To end this post here is a recent drawing of Taruk, Reefe, and Posius. Hopefully you can see that I've improved over the years.

Saturday, February 4, 2012

Real men can calculate Thac0

My first set of dice.  Any gamer will tell you picking out your dice is as important as picking your character class.

And now for something completely different. Instead of the usual action figure, I am going to talk about another sort of toy, the polyhedral dice. Specifically those used in the playing of Dungeons and Dragons and other RPGs.
The mighty d20

Now like most kids I was aware of D&D, but had never played it. I knew some kids in high school who played and my school even had a gamers club. Being a shy fellow, I never asked if I could play too. I secretly wanted to though. It wasn't until college, specifically my sophomore year, that I began hanging out with a group of like minded nerds and one proposed a gaming session.

We went through two sessions with a large group of people. Each had a different DM and a different setting. The first was Dark Sun, in which I played an elven thief, and the second was Ravenloft, in which I played a human cleric. The group eventually whittled down to four and a new game was begun, one that would last most of the year.

Do they even make percentile dice anymore?

The new game was set in just the generic D&D realm. I played a human ranger name Taruk. The co-other of this blog played Reefe, a halfling fight thief. (Yes D&D is how Kir and I became friends The 3rd player was a Minotaur mage. Finally there was our DM, who  to this day is still one of the best DMs I have played with. He was good and both planing things out and playing off the cuff.

So in honor of the good times I had and the friendships I have made, I am kicking off D&D month. I'll be posting pictures of the various characters I've played and the various groups I played in. I may even see if I can scrounge up old drawings from when the characters were first made.
d4 friend of daggers and lower mage spells

Sunday, January 22, 2012

Battle of the

Awhile back I mentioned my love of figures with helmets. Take a cool figure and put a helmet on them and they became awesome. Imagine my joy when a toy line and cartoon came along with this exact same premise, M.A.S.K.
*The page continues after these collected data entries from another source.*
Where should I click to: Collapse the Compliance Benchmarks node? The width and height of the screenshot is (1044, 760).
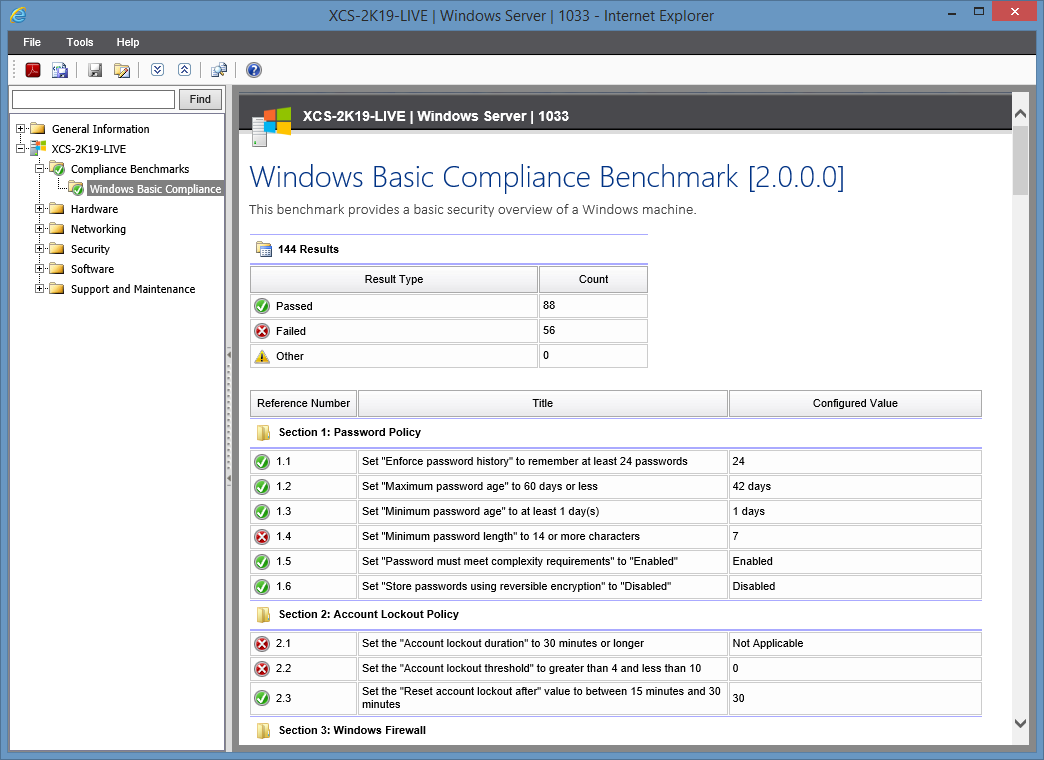point(40,169)
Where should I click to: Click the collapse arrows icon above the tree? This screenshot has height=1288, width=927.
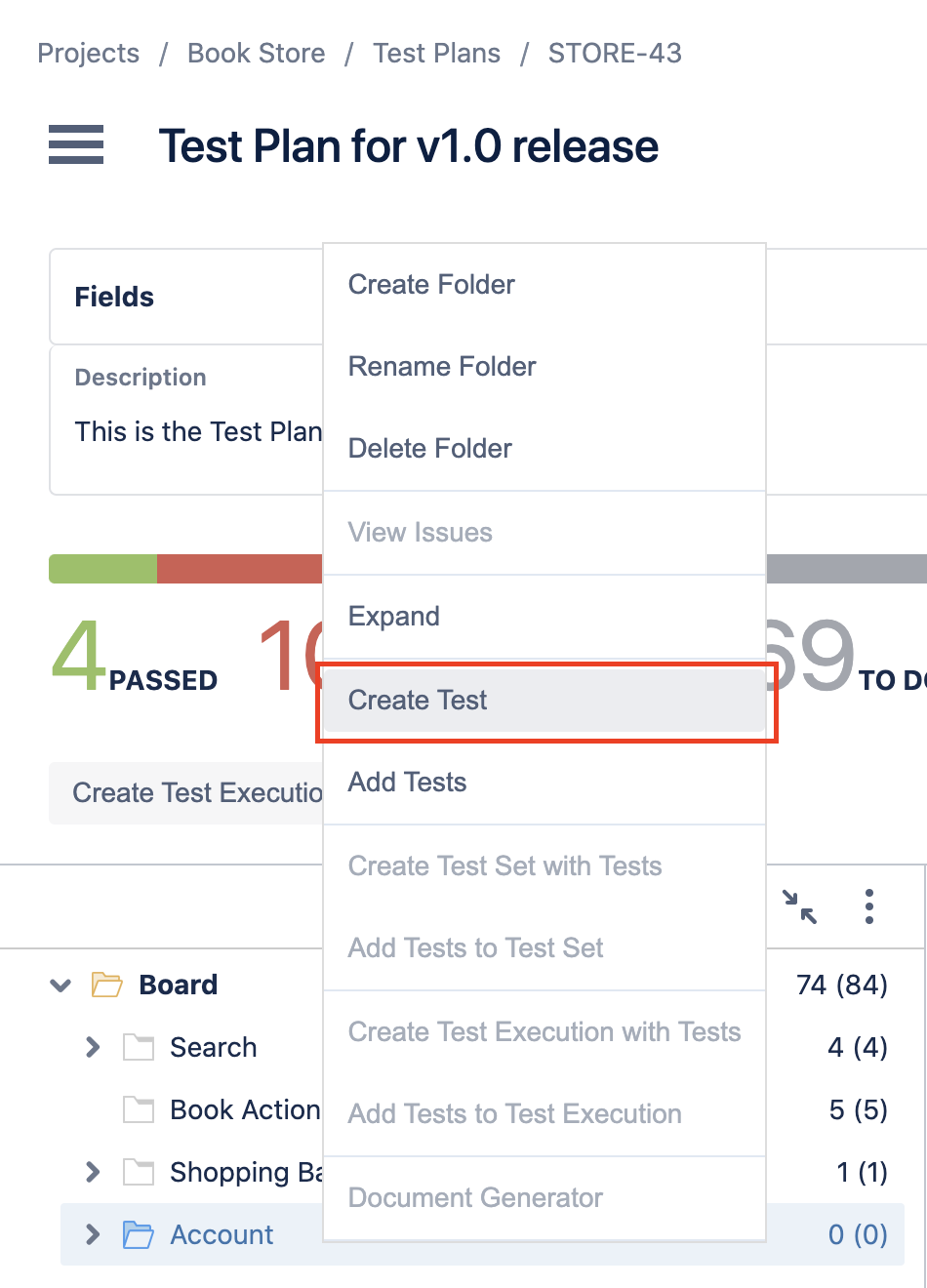(x=800, y=906)
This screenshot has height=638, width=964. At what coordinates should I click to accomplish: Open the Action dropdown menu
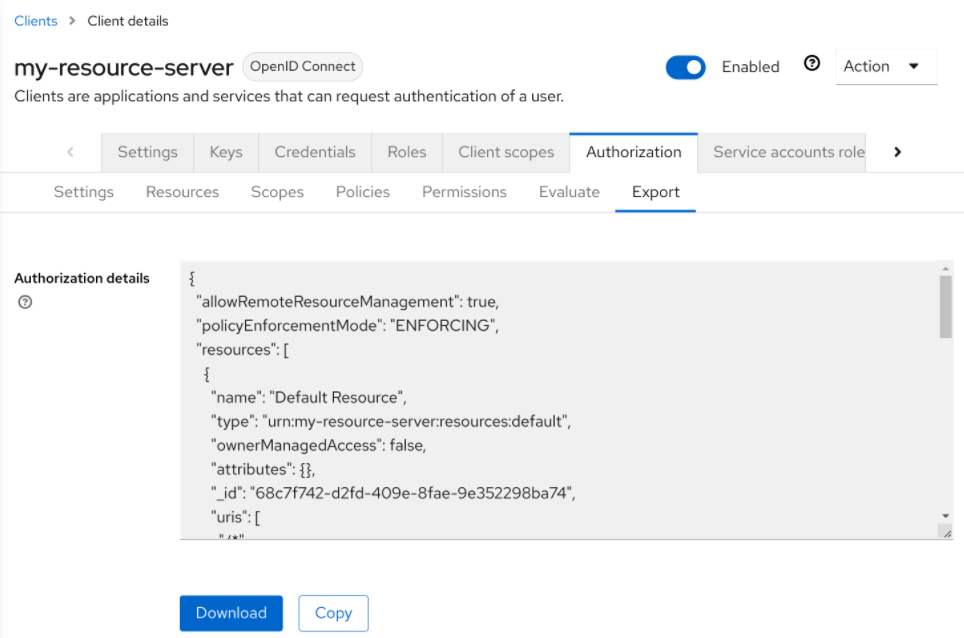[x=885, y=67]
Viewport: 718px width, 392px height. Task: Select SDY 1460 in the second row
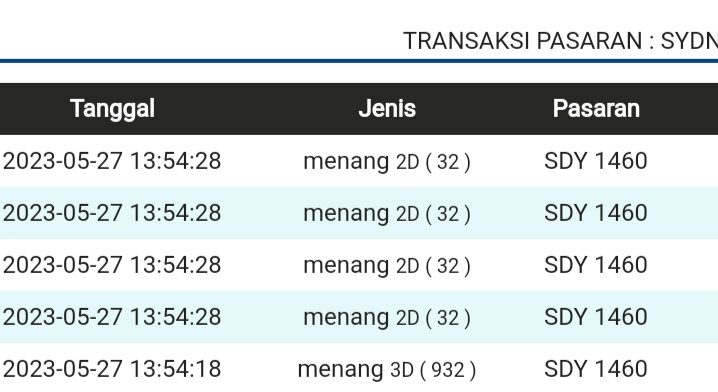(x=596, y=213)
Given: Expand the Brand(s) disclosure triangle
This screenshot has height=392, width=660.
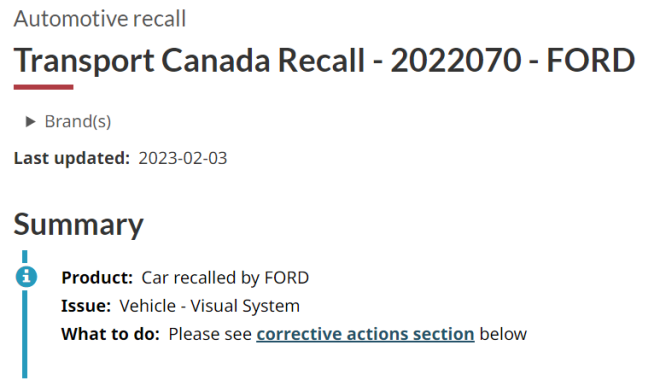Looking at the screenshot, I should [30, 122].
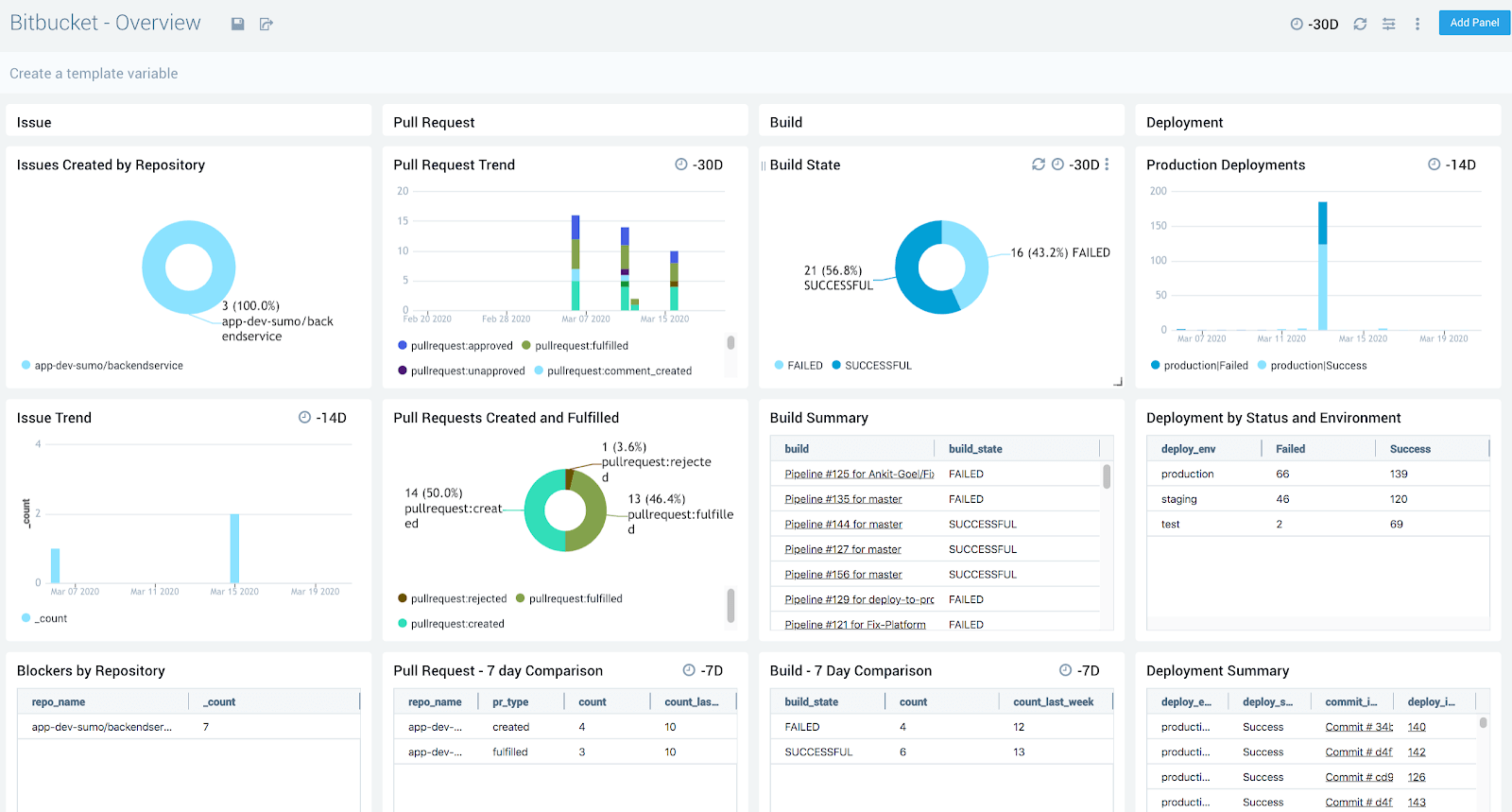Open Build State panel options menu
The width and height of the screenshot is (1512, 812).
coord(1108,164)
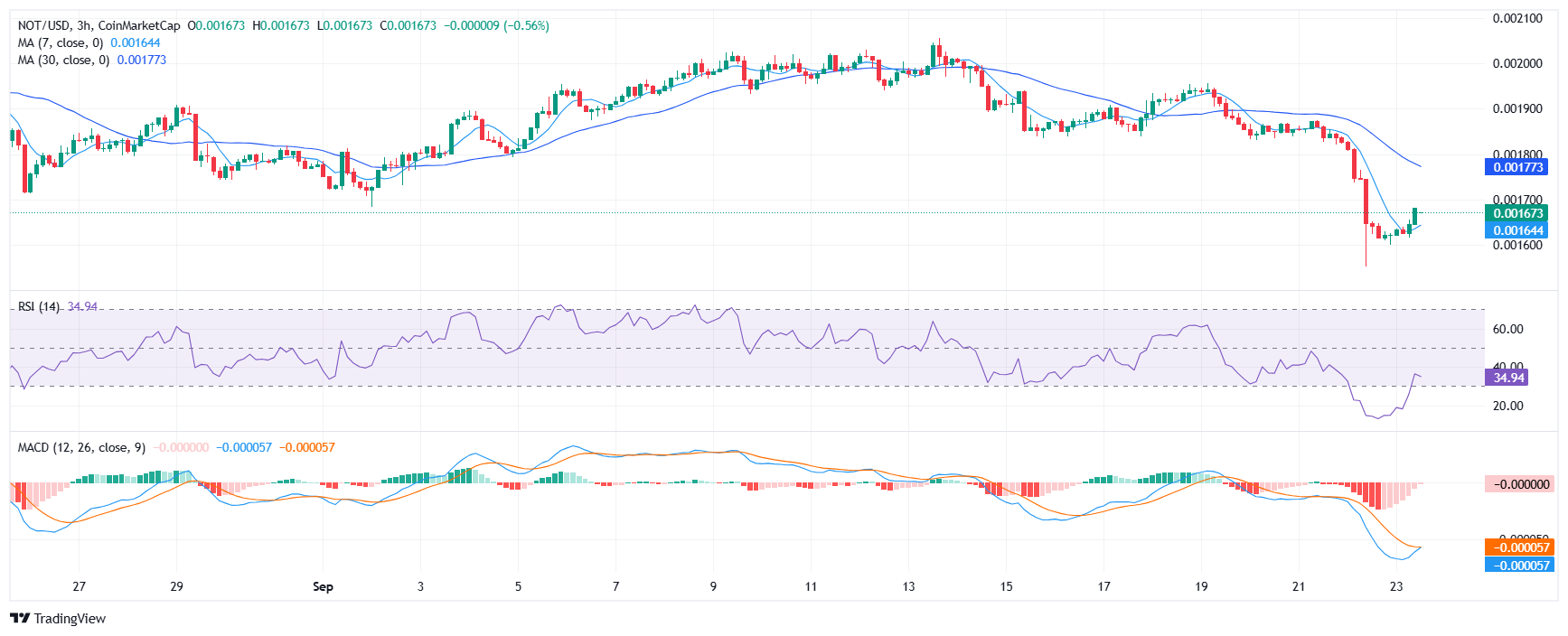Click the 0.002100 price axis label
1568x636 pixels.
pyautogui.click(x=1517, y=18)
M.A.S.K. or Mobile Armored Strike Command, came along towards the end of the transforming toy craze of the 80s. Instead of vehicles transforming, converting or go-botting into robots, the cars and motorcycles of M.A.S.K. transformed into... slightly  different cars and motorcycles and things.  The best part of the line was that each vehicle came with a driver who had, you guessed it, a helmet which you could remove.

Now my family were a bit on the poorer side and I really didn't have many vehicles for my action figures. An action figure only cost a couple bucks back then but vehicles and play sets could be in the double digits. I really didn't think I would be able to get anything from the line. Luckily some of the M.A.S.K line were relatively small and cheap. In fact one of the best toys was one of the cheapest, the Condor.

Condor was a green motorcycle which converted into a helicopter. It was sleek and a really well designed toy. Condor was piloted by Brad Turner, who was some sort of rock star in the show. Aside from his mask the figure had glasses molded on his face. As a young nerd, it was exciting to see a figure with glasses. Sure they were meant to be sunglasses, but still I could pretend he had trouble seeing the black board in school just like me.

I ended up with 3 M.A.S.K. vehicles during my childhood. Some of my friends had more, but everyone had the Condor. Even though he was common, none of us thought he was lame. The fact that we had all put the same toy on our Christmas lists can attest to his awesomeness.

Saturday, January 14, 2012

Making amends

Yes, we've been gone. So here's some toy catalog pages from the 80s. All better?

This is the first toy I remember ever having. The best part was the hand drill.

Yes there are Star Wars toys on this page, but I also had the crayola set in the bottom right hand corner. Do they still make sets like that? I'd highly recommend them for any aspiring artists.

Prototype Man-E-Faces.

I had the Battlestar Galactica Viper. It was one of my favorite toys, but unfortunately it didn't survive.